--- BEGIN ---

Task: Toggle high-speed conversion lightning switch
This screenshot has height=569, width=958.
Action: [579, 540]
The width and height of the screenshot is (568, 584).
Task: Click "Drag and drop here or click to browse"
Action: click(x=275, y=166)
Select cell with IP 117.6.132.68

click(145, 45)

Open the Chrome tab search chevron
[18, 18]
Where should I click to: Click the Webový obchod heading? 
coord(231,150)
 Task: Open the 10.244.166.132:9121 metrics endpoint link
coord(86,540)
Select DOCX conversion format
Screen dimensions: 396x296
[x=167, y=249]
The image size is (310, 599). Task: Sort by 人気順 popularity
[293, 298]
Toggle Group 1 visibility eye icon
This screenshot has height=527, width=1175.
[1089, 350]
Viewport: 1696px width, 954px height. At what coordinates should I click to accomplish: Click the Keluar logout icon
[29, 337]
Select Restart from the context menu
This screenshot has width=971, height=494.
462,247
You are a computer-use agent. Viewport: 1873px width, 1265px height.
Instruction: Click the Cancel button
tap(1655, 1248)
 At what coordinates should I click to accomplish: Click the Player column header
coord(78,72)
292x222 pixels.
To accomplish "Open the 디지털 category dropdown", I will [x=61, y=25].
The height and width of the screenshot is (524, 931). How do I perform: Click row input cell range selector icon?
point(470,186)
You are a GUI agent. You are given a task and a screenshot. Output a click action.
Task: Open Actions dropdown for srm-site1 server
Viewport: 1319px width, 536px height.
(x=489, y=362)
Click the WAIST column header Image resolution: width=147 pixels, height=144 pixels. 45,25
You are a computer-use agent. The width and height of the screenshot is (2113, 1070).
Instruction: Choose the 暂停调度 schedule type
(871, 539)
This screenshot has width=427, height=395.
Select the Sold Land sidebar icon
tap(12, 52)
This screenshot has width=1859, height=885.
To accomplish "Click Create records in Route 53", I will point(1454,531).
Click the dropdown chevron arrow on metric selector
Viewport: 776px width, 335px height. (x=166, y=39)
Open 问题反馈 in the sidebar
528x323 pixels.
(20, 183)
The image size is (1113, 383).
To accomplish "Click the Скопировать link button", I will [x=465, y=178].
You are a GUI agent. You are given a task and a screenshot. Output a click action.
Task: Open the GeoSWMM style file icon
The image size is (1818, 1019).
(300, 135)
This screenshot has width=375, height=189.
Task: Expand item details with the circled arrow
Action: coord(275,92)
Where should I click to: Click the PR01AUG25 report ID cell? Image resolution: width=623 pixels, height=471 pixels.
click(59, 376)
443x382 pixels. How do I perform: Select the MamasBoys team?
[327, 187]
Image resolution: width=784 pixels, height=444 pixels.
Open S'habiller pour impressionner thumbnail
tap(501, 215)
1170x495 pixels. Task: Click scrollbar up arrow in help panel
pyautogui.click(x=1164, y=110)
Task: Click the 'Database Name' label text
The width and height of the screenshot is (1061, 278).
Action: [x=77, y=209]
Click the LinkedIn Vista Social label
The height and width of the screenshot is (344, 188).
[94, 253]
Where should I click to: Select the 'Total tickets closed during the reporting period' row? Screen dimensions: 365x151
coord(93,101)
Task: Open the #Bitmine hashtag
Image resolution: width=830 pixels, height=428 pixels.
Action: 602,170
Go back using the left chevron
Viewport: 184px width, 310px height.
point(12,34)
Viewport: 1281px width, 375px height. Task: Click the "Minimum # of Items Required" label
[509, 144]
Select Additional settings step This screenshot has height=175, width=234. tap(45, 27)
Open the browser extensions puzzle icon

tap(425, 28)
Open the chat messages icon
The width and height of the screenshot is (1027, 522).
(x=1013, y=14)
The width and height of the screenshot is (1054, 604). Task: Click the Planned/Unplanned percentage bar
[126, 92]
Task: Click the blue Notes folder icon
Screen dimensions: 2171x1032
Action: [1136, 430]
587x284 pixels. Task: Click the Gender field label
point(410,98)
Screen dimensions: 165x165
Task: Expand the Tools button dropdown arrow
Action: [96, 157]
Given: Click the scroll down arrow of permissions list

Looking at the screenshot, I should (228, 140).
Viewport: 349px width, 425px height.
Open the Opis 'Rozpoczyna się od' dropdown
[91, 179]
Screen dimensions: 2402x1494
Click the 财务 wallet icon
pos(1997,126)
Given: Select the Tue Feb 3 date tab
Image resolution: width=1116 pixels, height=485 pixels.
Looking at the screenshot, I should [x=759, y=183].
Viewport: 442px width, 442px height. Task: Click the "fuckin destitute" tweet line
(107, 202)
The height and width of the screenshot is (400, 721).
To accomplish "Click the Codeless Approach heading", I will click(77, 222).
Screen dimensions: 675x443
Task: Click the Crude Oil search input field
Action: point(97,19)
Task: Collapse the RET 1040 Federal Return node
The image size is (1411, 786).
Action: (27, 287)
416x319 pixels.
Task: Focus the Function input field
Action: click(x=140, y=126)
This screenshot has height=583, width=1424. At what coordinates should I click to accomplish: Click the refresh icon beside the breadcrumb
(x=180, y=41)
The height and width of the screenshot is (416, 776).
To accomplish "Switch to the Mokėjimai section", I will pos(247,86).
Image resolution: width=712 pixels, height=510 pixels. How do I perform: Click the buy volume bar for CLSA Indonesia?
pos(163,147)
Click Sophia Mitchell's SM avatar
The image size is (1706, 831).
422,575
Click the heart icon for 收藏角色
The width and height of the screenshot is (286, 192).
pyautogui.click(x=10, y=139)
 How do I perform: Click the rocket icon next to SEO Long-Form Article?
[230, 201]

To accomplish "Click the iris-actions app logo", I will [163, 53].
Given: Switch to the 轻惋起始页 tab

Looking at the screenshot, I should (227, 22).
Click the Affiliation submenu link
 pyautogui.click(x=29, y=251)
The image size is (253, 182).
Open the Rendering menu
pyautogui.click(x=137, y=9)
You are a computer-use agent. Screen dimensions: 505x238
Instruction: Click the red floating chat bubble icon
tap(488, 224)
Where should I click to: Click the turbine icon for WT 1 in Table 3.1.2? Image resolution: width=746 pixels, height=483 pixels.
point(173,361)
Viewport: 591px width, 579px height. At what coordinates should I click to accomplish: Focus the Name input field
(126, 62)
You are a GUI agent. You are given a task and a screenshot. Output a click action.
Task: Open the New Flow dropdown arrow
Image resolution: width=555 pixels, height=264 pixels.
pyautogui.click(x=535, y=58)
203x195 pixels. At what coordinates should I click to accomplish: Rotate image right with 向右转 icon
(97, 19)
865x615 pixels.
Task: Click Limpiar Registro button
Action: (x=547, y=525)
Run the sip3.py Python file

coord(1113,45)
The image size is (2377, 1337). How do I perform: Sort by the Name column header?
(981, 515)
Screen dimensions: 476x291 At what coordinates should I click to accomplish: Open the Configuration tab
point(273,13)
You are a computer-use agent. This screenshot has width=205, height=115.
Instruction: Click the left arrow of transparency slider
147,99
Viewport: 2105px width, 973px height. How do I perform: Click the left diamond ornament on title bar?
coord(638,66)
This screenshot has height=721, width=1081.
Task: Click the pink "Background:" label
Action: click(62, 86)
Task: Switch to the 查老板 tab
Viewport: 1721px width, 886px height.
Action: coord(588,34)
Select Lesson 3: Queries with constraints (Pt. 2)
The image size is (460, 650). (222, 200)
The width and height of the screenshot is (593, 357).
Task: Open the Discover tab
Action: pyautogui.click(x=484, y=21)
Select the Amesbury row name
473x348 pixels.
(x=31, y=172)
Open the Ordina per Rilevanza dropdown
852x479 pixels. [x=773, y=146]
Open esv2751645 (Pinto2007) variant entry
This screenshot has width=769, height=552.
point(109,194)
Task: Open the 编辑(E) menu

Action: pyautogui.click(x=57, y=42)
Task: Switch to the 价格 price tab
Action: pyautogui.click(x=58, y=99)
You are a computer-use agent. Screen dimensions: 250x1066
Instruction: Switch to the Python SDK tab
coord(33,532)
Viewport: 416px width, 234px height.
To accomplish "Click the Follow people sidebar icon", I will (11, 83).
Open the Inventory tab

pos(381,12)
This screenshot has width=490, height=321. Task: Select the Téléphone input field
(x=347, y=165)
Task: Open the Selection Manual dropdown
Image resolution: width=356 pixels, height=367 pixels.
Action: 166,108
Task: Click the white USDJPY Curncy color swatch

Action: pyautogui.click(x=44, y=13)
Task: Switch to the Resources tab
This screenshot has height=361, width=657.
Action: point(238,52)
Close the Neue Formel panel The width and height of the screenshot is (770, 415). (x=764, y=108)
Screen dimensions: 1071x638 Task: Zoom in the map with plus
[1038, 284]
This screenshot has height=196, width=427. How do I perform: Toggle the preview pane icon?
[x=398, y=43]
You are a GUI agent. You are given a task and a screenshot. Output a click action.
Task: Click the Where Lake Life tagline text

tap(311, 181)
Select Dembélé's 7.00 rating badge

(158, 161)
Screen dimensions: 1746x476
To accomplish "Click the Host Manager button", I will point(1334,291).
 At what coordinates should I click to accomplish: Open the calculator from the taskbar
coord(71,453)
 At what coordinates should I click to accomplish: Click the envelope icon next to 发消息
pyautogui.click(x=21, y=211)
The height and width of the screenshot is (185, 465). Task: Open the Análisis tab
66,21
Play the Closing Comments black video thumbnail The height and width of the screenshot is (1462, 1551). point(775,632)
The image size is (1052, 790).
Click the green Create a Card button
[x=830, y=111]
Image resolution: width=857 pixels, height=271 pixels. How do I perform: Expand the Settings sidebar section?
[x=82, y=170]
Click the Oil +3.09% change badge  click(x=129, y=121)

--- END ---

* [Problem description]: Reproduce the data verbatim, beginning with the line containing "Where should I click to: Click the turbine" and ending with the line containing "852x479 pixels. [x=773, y=146]", including both of those lines.

* [Answer to this exercise]:
Where should I click to: Click the turbine icon for WT 1 in Table 3.1.2? Image resolution: width=746 pixels, height=483 pixels.
point(173,361)
Viewport: 591px width, 579px height. At what coordinates should I click to accomplish: Focus the Name input field
(126, 62)
You are a GUI agent. You are given a task and a screenshot. Output a click action.
Task: Open the New Flow dropdown arrow
Image resolution: width=555 pixels, height=264 pixels.
pyautogui.click(x=535, y=58)
203x195 pixels. At what coordinates should I click to accomplish: Rotate image right with 向右转 icon
(97, 19)
865x615 pixels.
Task: Click Limpiar Registro button
Action: (x=547, y=525)
Run the sip3.py Python file

coord(1113,45)
The image size is (2377, 1337). How do I perform: Sort by the Name column header?
(981, 515)
Screen dimensions: 476x291 At what coordinates should I click to accomplish: Open the Configuration tab
point(273,13)
You are a computer-use agent. This screenshot has width=205, height=115.
Instruction: Click the left arrow of transparency slider
147,99
Viewport: 2105px width, 973px height. How do I perform: Click the left diamond ornament on title bar?
coord(638,66)
This screenshot has height=721, width=1081.
Task: Click the pink "Background:" label
Action: click(62, 86)
Task: Switch to the 查老板 tab
Viewport: 1721px width, 886px height.
Action: coord(588,34)
Select Lesson 3: Queries with constraints (Pt. 2)
The image size is (460, 650). (222, 200)
The width and height of the screenshot is (593, 357).
Task: Open the Discover tab
Action: pyautogui.click(x=484, y=21)
Select the Amesbury row name
473x348 pixels.
(x=31, y=172)
Open the Ordina per Rilevanza dropdown
852x479 pixels. [x=773, y=146]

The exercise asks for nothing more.